The recent Eleventh Circuit decision in *United States v. Frank Marrupe*, designated as "NOT FOR PUBLICATION" and appearing on the "Non-Argument Calendar," serves as a timely reminder of the procedural nuances governing appellate practice in the Eleventh Circuit. While the specific facts of the case remain undisclosed due to its unpublished status, the designation itself carries significant implications for legal professionals. Under Eleventh Circuit Rule 36-2, unpublished opinions are not considered binding precedent, though they may be cited as persuasive authority. This article explores the procedural framework surrounding such decisions, their limited precedential value, and the practical considerations for attorneys navigating the Eleventh Circuit's appellate landscape.

Introduction

The United States Court of Appeals for the Eleventh Circuit recently issued a decision in *United States v. Frank Marrupe*, Case No. 23-11748, on July 8, 2026. Notably, the opinion is marked "NOT FOR PUBLICATION" and was decided on the court's "Non-Argument Calendar." While the substantive details of the case are not publicly available in a precedential format, the procedural posture of this ruling offers a valuable opportunity to examine the Eleventh Circuit's practices regarding unpublished opinions and non-argument calendar cases. For practicing attorneys, understanding these designations is crucial, as they dictate the precedential weight and strategic utility of such decisions.

Background

The Eleventh Circuit, like many federal appellate courts, employs a system of classifying opinions based on their perceived precedential value and the necessity of oral argument. This system is primarily governed by Federal Rule of Appellate Procedure (FRAP) 36 and the Eleventh Circuit's own local rules, particularly Rule 36-2 concerning unpublished opinions and its Internal Operating Procedures (I.O.P.) related to calendaring. The court's policy aims to manage its substantial caseload efficiently and to prevent the "unlimited proliferation of published opinions" that could "impair the development of the cohesive body of law." Consequently, only opinions deemed to have precedential value are typically selected for publication by a majority of the panel.

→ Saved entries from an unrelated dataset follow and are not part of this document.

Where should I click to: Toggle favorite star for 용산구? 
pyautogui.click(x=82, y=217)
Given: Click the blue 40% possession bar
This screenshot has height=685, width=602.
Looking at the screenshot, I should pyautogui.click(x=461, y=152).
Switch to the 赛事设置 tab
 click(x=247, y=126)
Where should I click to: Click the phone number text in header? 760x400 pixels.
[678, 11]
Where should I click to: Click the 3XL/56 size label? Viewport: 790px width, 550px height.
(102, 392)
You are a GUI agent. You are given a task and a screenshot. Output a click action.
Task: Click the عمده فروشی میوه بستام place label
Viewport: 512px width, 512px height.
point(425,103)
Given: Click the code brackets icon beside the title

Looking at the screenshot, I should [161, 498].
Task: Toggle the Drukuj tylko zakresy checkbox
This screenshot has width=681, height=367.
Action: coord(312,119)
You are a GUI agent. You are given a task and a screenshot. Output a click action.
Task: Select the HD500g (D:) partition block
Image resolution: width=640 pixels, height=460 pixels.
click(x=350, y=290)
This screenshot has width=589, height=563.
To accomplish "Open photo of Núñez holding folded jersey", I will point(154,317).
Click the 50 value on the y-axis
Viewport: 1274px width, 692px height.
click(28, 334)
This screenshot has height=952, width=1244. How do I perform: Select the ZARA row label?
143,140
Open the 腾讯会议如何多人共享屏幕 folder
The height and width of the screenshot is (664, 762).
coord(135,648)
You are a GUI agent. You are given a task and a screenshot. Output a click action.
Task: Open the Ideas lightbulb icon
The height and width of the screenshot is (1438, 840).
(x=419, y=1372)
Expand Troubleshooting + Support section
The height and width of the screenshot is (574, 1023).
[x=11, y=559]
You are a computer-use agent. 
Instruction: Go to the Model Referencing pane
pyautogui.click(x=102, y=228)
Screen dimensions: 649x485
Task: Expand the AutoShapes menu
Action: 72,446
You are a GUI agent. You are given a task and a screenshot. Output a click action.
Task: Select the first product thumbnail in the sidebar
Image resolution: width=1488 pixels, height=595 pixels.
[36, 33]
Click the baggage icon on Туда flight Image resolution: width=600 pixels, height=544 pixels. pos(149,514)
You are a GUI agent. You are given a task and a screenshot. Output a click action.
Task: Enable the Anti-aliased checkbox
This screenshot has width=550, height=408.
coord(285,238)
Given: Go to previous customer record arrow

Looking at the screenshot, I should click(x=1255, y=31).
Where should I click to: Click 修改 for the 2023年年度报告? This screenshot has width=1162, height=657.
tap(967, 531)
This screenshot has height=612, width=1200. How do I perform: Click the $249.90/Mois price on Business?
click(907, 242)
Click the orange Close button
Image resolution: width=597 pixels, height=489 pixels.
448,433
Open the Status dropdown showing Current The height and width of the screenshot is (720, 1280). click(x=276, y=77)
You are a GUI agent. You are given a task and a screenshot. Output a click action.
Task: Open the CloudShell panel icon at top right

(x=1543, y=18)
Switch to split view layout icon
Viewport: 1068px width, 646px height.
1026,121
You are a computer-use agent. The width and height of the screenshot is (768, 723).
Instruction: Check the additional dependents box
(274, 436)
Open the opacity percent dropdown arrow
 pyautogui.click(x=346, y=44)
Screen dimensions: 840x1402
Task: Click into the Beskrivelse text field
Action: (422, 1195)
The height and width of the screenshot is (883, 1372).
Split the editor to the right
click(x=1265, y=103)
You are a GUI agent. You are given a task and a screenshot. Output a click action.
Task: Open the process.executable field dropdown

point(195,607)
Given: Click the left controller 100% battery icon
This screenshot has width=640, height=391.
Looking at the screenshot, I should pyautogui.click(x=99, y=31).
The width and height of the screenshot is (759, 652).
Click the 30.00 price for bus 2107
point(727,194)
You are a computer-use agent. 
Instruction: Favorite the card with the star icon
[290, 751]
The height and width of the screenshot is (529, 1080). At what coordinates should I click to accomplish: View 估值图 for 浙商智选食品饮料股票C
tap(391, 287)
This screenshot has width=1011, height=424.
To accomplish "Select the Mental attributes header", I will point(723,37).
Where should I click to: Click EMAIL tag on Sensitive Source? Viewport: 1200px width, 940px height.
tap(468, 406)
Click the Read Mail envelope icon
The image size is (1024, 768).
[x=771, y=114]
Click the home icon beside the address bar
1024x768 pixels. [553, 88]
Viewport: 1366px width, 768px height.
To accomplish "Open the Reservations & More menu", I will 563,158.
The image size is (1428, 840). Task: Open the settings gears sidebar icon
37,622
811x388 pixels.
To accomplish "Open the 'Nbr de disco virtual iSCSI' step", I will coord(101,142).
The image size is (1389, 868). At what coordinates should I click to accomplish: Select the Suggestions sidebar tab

Cases placed on the "Non-Argument Calendar" are those where the court's staff attorney determines that oral argument is not warranted. This typically occurs when the legal issues are straightforward, controlled by existing precedent, or where oral discussion with counsel would not significantly aid the court's resolution of the appeal. This procedural screening mechanism allows the court to allocate its limited oral argument time to more complex or novel cases, further streamlining its appellate review process.

Analysis

The designation of *United States v. Frank Marrupe* as "NOT FOR PUBLICATION" means that, pursuant to Eleventh Circuit Rule 36-2, the opinion is not considered binding precedent. This is a critical distinction for legal practitioners. Unlike published opinions, which are binding on subsequent panels and lower courts within the circuit, unpublished opinions do not establish new law or alter existing precedent. The court's Internal Operating Procedure 7 explicitly states that the court generally does not cite its own unpublished opinions precisely because they lack binding precedential value.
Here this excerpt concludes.